Las herramientas y medios técnicos por sí mismos ya no garantizan un adecuado nivel de seguridad con relación al manejo de la información. En este contexto, las políticas de seguridad surgen como una herramienta para ayudar en el proceso de concientización de los miembros de una organización, sobre la importancia y sensibilidad de la información, además de ofrecer un marco normativo para el uso adecuado de la infraestructura de TI.

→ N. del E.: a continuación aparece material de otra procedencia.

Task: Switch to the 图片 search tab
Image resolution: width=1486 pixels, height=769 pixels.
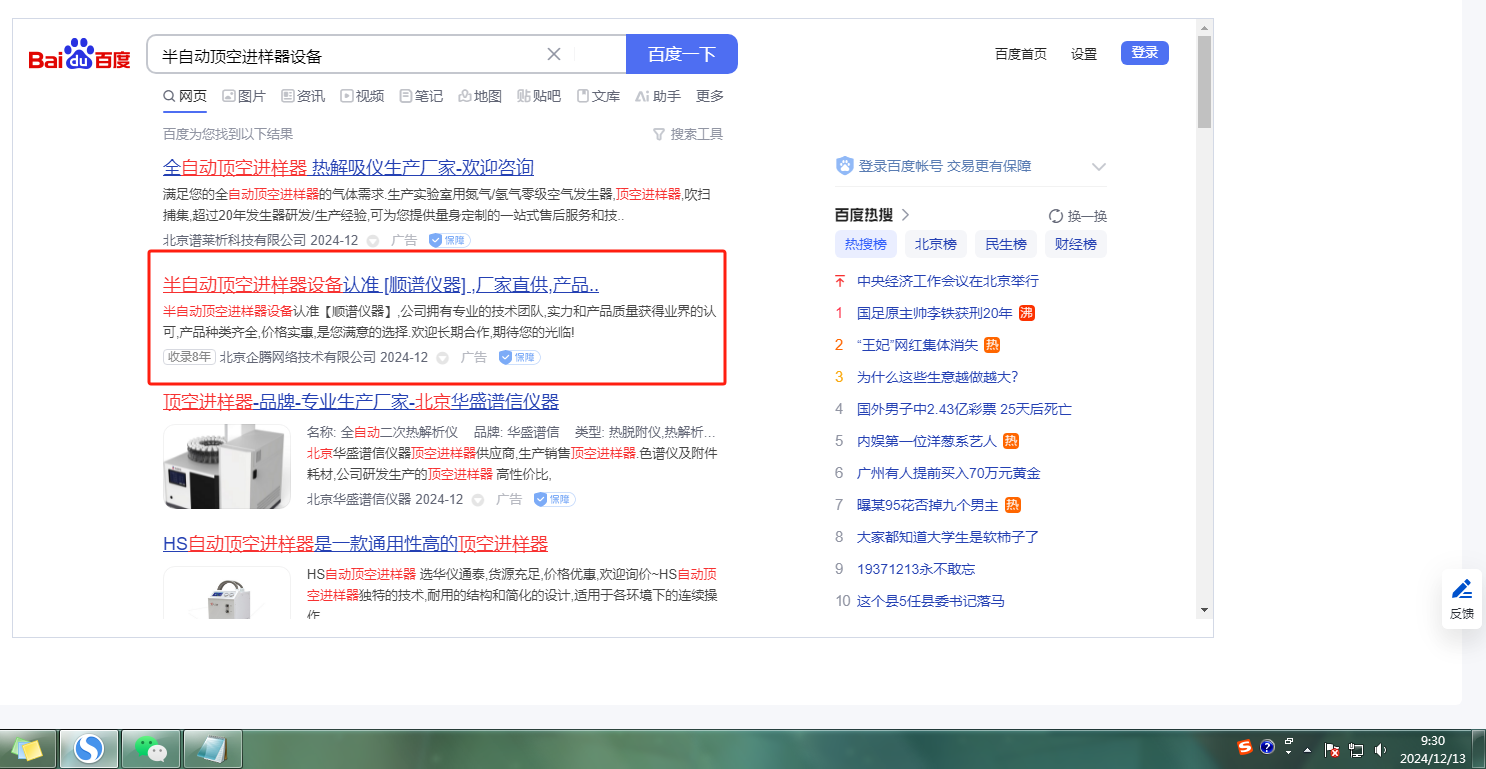Action: [243, 96]
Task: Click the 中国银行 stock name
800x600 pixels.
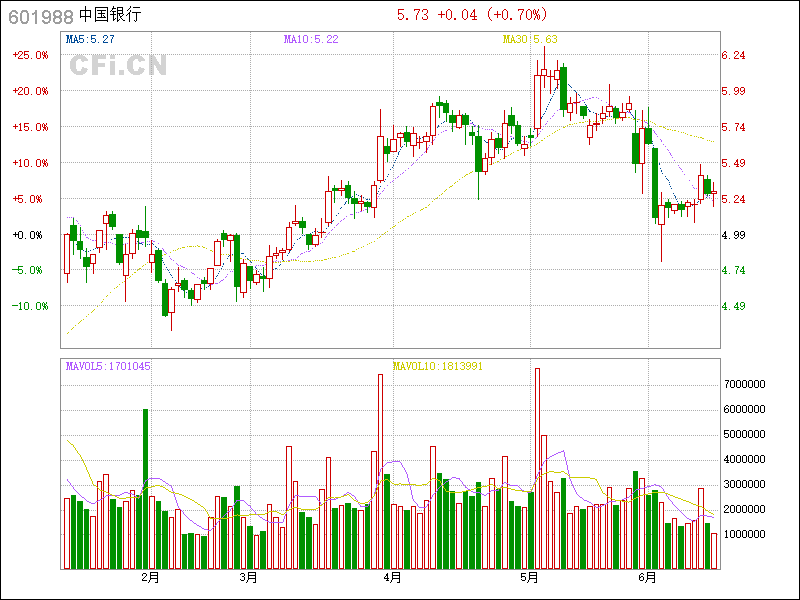Action: coord(110,15)
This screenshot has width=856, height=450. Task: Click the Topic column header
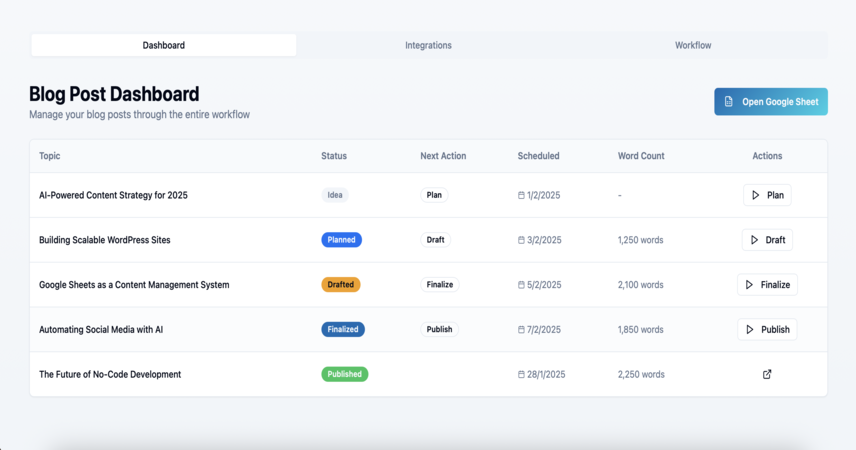[50, 156]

De acuerdo con la encuesta The State of Network Security 2012, realizada a más de 180 profesionales de seguridad de la información y TI, la mayoría de los incidentes de seguridad de la información que se producen en las organizaciones son ocasionados por los propios empleados, ya sea por descuido, desconocimiento o intencionalmente, debido a que no existen mecanismos de control que regulen su conducta. En otras palabras, no existen políticas de seguridad de la información. Si no existe una política, el empleado no dispone de normas, desconoce los límites y responsabilidades asociadas a las actividades que desempeña.
El desarrollo de políticas de seguridad puede verse como una labor complicada debido al bloqueo creativo del responsable durante la redacción y generación de su contenido, generalmente suelen ser víctimas del síndrome de la hoja en blanco. Para evitar esto, es recomendable responder las siguientes interrogantes:
- ¿Quién debe ser la persona responsable de crear las políticas?
- ¿En qué estándar o mejor práctica deben tener base?
- ¿Cuáles son los ámbitos de aplicación?
- ¿Qué estructura debe tener el documento?
- ¿Cómo redactar los enunciados?
- ¿Existen o deben crearse otros documentos que complementen a las políticas?
- ¿Cómo deben difundirse entre los empleados?